(Data section)
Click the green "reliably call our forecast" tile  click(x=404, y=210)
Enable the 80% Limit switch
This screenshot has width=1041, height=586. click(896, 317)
(End Data section)
(Data section)
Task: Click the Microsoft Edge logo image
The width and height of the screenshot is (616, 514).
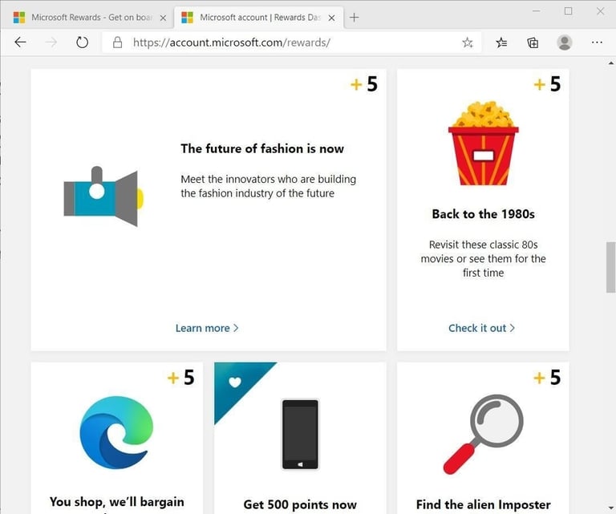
(End Data section)
(Data section)
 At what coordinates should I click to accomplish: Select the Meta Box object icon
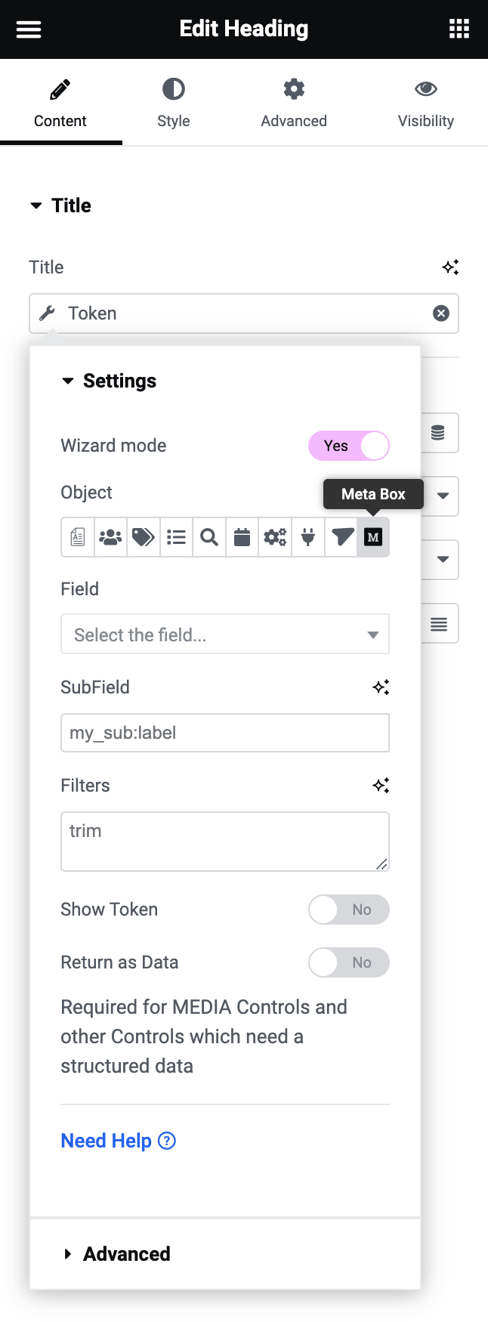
(End Data section)
What this task involves
Set down again, word for word, the stretch of records from the line with "Task: Click the Microsoft Edge logo image" to the line with "The width and", both of those lines included.

Answer space
Task: Click the Microsoft Edge logo image
The width and height of the screenshot is (616, 514).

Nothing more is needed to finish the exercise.